É inquestionável que, por meio de múltiplos dispositivos e práticas, foi-se fabricando uma imagem, foi-se estabelecendo um jeito para o sertanejo, que definia suas características e as nomeava. Essas nuances se tornam particularmente interessantes, ao se pensar que, na maior parte das vezes, os sertanejos são definidos e, portanto, representados, mais do que se definem. São os outros que dizem sobre eles e, por consequência, eles também terminam por definirem-se e produzirem-se em consonância com tais representações oriundas dos “de fora”.

Com a força que as imagens têm de construir sentidos, conformou-se no âmbito do simbólico, as tensões que viriam a marcar a caracterização desse tipo brasileiro.159 Vasconcelos (2007, p. 25) adverte que “É a repetibilidade e a visibilidade em excesso de algum traço/marca de um determinado povo ou sujeito colonial que dá validade à construção do estereótipo e produz um efeito de verdade em uma idéia estabelecida sobre o outro”. Entretanto,

[...] os modos de representação variam intensamente no que se refere à valorização positiva ou negativa do homem e da vida do interior, desde a afirmação de elementos como força, autenticidade e comunhão com a natureza, bastante enaltecidos na literatura romântica, até o retrato negativo e sombrio que aparece em vários textos de Saint-Hilaire a Monteiro Lobato, e, até mesmo, de Euclides da Cunha, apesar da conhecida imagem do sertanejo como um forte, cunhada pelo autor de Os sertões. [...] Para os autores românticos, são mais valorizados os elementos como autenticidade e proximidade à natureza. Já nas representações (neo)naturalista e modernista, o tema da preguiça aparece como o grande elemento distintivo, por mais que posa variar o diagnóstico sobre suas causas (LIMA, 1999, p. 134).

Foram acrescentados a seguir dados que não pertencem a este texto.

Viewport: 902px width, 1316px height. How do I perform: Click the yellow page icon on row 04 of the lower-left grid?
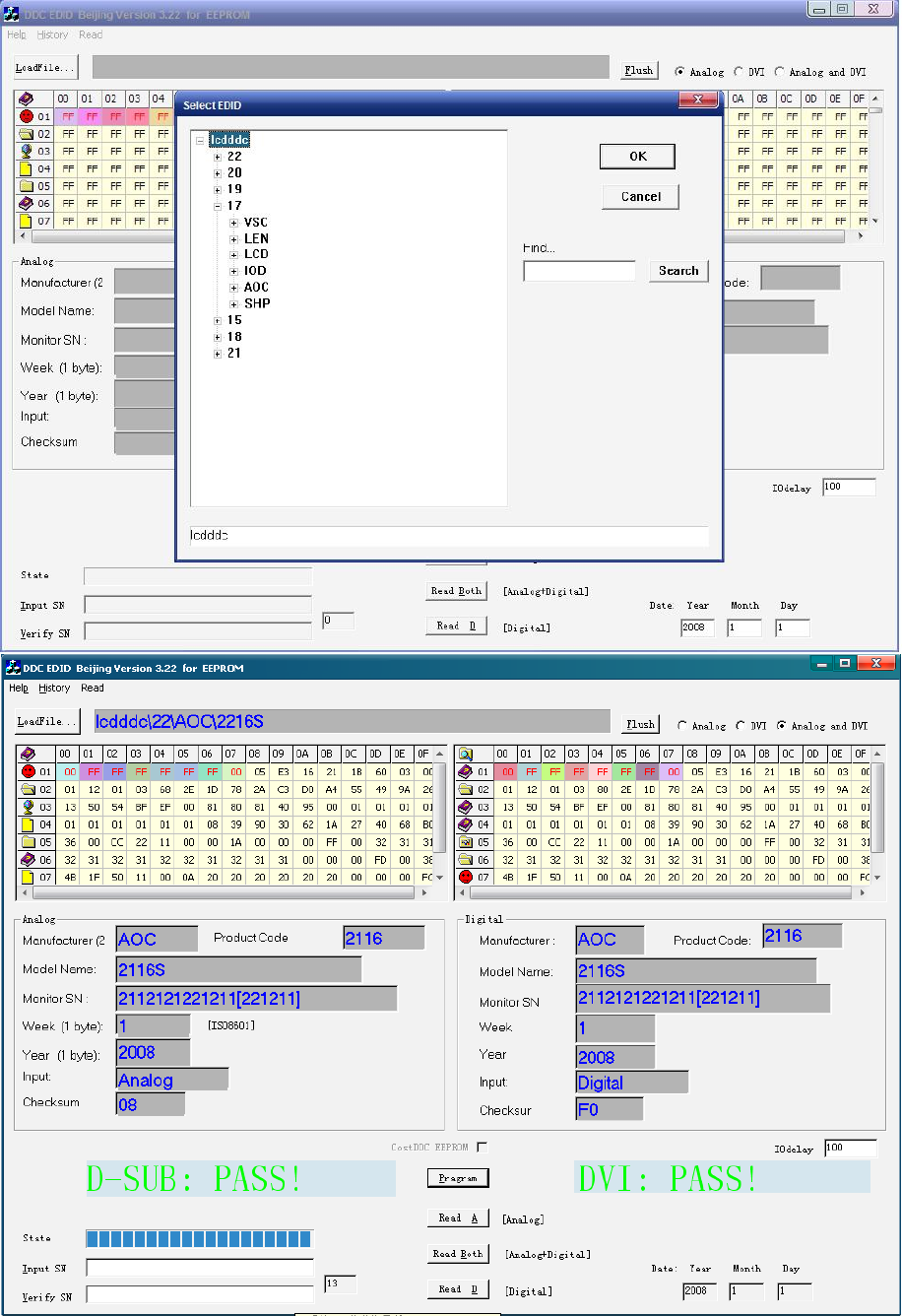pos(29,824)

Há, desse modo, um contínuo deslizamento de sentidos na interpretação sobre o ser sertanejo, que não se apresenta como absoluta.

159 Não se intenciona adentrar na discussão a respeito das motivações que permearam a configuração de todas as representações sobre o sertanejo e o homem do interior. Tal aprofundamento desviaria o foco da análise pretendida e, para tal interesse, existe uma extensa literatura que trata da temática. (ABREU, 1998, LIMA, 1999, SUÁREZ, 1998, dentre outros). Interessa-se, neste capítulo, abordar os aspectos que mais fortemente compareceram nos discursos sobre a vinculação entre território/lugar/memória/representações sociais.